Folgendes bearbeiten |
a) Beantworten Sie anhand des unten stehenden Artikels über die Kirchen im Ukraine-Konflikt diese Fragen:
(i) An welchem Tag kam es im Zentrum von Kiew zu der Schlägerei?
(ii) Zu welcher Kirche bewegte sich der Leichenzug?
(iii) Was hatten die Kiewer Behörden verboten, um Neutralität zu wahren?
b) Zitieren Sie aus dem unten stehenden Artikel über die Kirchen im Ukraine-Konflikt den Abschnitt, der mit den Worten "# taz.de -- Kirchen" beginnt und mit "Anspruch zu entziehen." endet.
c) Führen Sie den unten stehenden Artikel über die Kirchen im Ukraine-Konflikt im Anschluss an seinen letzten Satz weiter.

Dokumentabschnitt |
◆ ◆ ◆
# taz.de -- Kirchen und der Konflikt in der Ukraine: Eine zerklüftete Landschaft
       
       > Für Moskau liegt die Wiege der russischen Orthodoxie in Kiew. Doch immer
       > mehr Ukrainer versuchen, sich diesem Anspruch zu entziehen.
       
 (IMG) Bild: Die Kuppeln einer Klosterkirche in Nikolskoje.
       
       BERLIN taz | Am 18. Juli 1995 kam es im Zentrum von Kiew zu einer
       denkwürdigen Schlägerei zwischen orthodoxen Christen. Vier Tage zuvor war
       Patriarch Wolodimir gestorben, das Oberhaupt der jungen
       Ukrainisch-Orthodoxen Kirche/Kiewer Patriarchat. Der Leichenzug bewegte
       sich zur bedeutendsten aller Kiewer Kirchen, der Sophienkathedrale. Dort
       sollte der Patriarch die letzte Ruhe finden – und genau das wollten
       Hunderte Anhänger der Ukrainisch-Orthodoxen Kirche/Moskauer Patriarchat
       verhindern, die die Trauergemeinde am Tor erwarteten.
       
       Der Grund: Nicht nur die Anhänger des Kiewer Patriarchats, sondern auch die
       dem russischen Patriarchen unterstellten Orthodoxen in der Ukraine erheben
       Anspruch auf die Kathedrale. Die befindet sich eigentlich in Staatsbesitz
       und ist seit Langem ein Museum. Um Neutralität zu wahren, hatten die Kiewer
       Behörden die Beerdigung verboten. Daher fand die Massenschlägerei zwischen
       Ukrainisch-Orthodoxen, Moskautreuen und der Polizei vor dem Gotteshaus
       statt.
◆ ◆ ◆
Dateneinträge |
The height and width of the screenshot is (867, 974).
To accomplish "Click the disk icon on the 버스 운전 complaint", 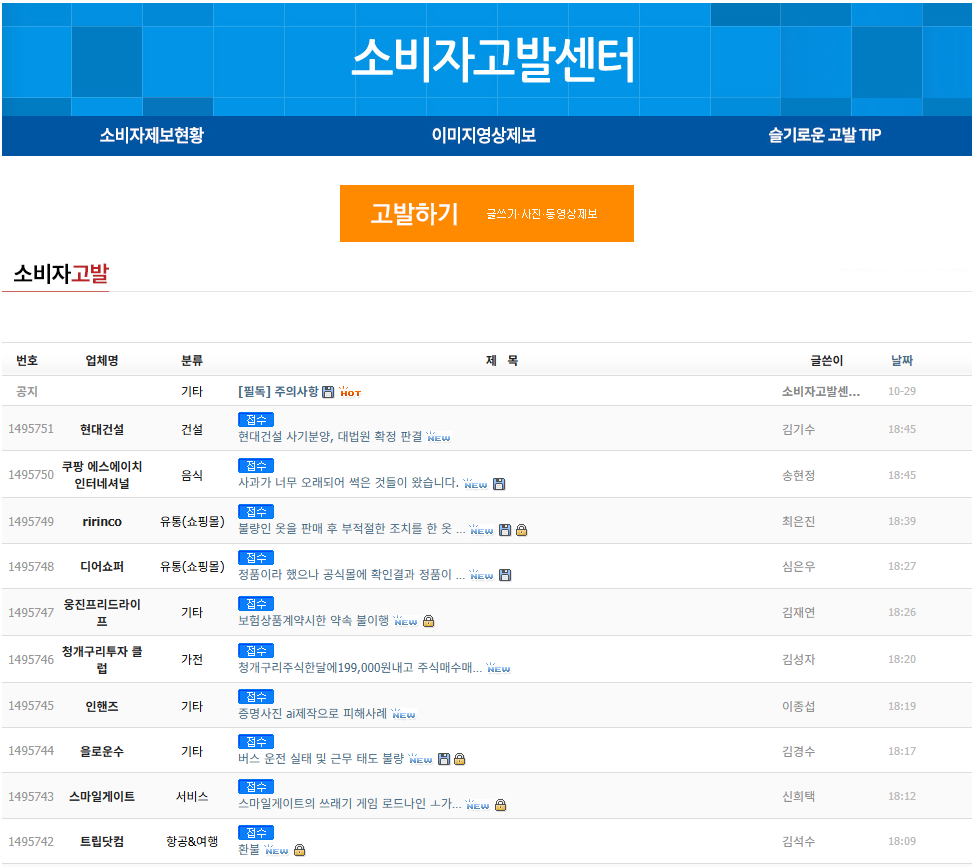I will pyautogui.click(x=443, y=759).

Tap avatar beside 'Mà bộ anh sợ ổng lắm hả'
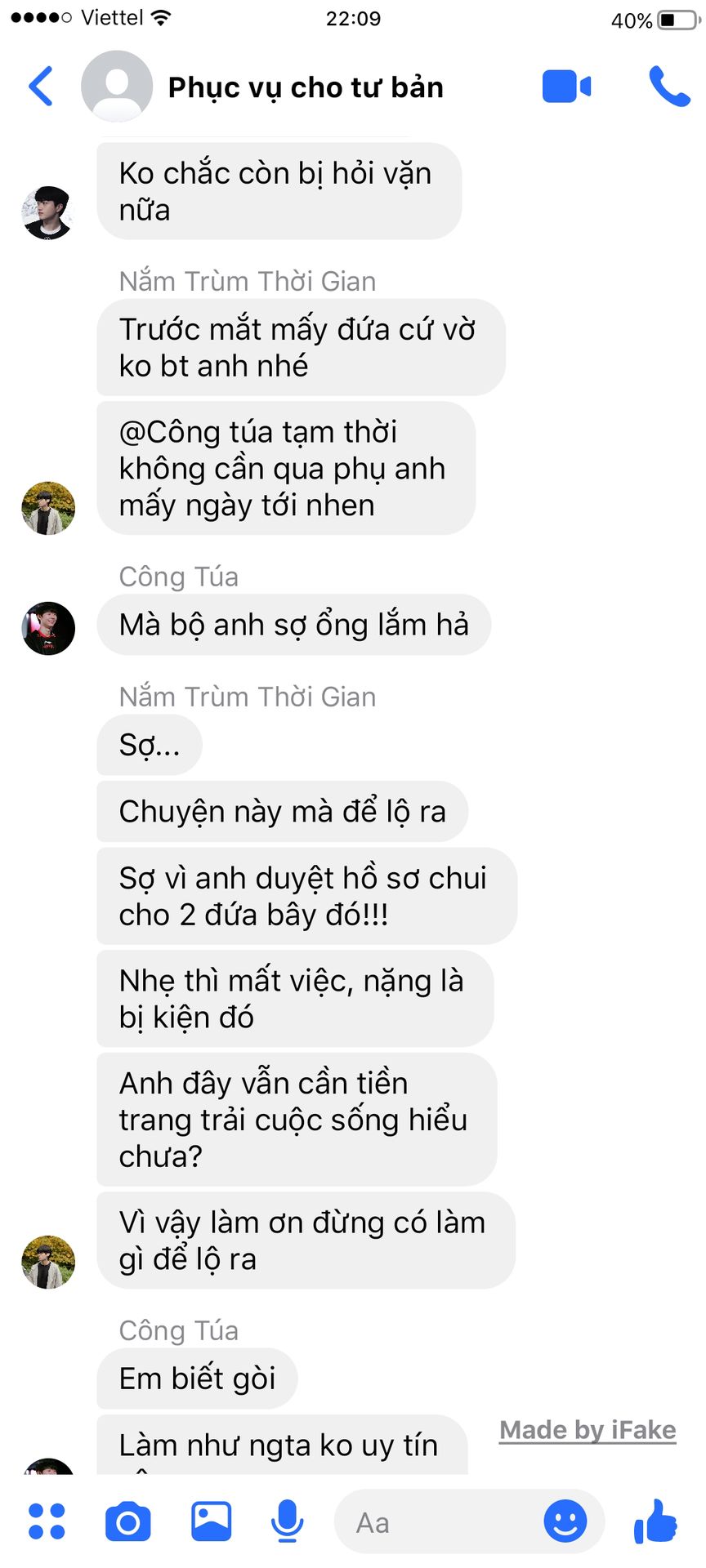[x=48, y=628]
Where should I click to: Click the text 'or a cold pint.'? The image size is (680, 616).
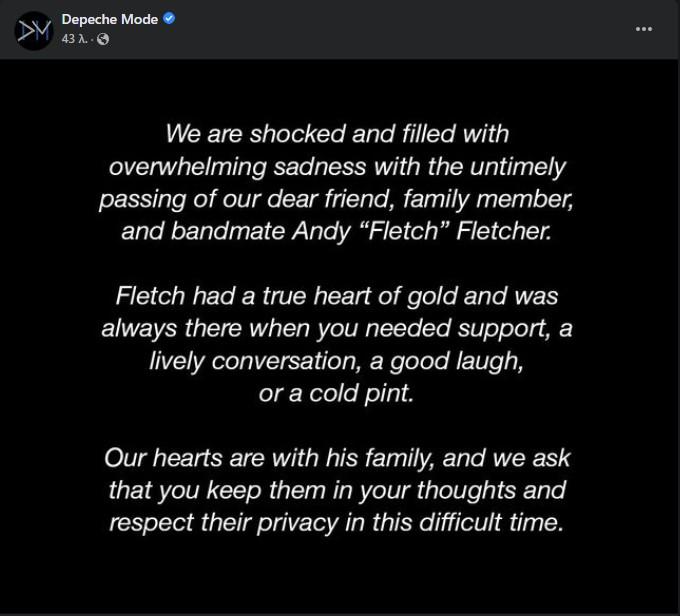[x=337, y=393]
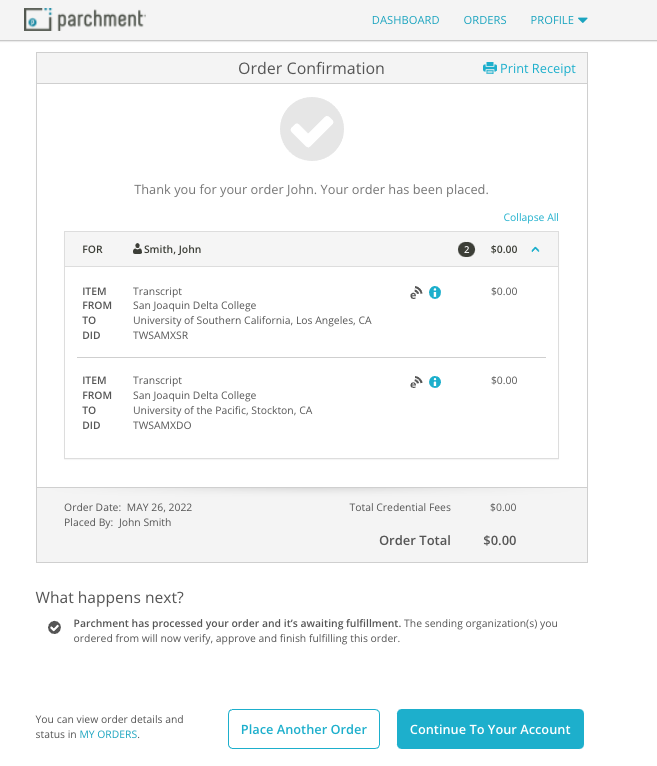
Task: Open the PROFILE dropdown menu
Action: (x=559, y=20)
◆ ◆ ◆
Erwartete Antworten |
a)
(i) Am 18. Juli 1995.
(ii) Zur Sophienkathedrale.
(iii) Die Beerdigung.

b)
# taz.de -- Kirchen und der Konflikt in der Ukraine: Eine zerklüftete Landschaft
       
       > Für Moskau liegt die Wiege der russischen Orthodoxie in Kiew. Doch immer
       > mehr Ukrainer versuchen, sich diesem Anspruch zu entziehen.

c)
       
       Die Bilanz: über 50 Verletzte – und ein hochmerkwürdiges Denkmal. Nachdem
       die Anhänger Wolodimirs am Betreten der Sophienkathedrale gehindert worden
       waren, begannen sie in heiligem Zorn, den Gehweg vor dem Haupteingang
       aufzureißen und ein Grab auszuheben. Dahinein wurde der Sarg Wolodimirs
       gesenkt.
       
       Die Tätlichkeiten markierten den Tiefpunkt der Beziehungen zwischen den
       zwei größten Kirchen in der Ukraine. Das Grab, inzwischen kein Provisorium,
       sondern in Marmor gefasst, erinnert bis heute jeden Passanten an das
       kirchliche Zerwürfnis in der Ukraine – ein Land, dessen religiöse Karte
       einem Flickenteppich gleicht. Und das birgt erhebliches Konfliktpotenzial.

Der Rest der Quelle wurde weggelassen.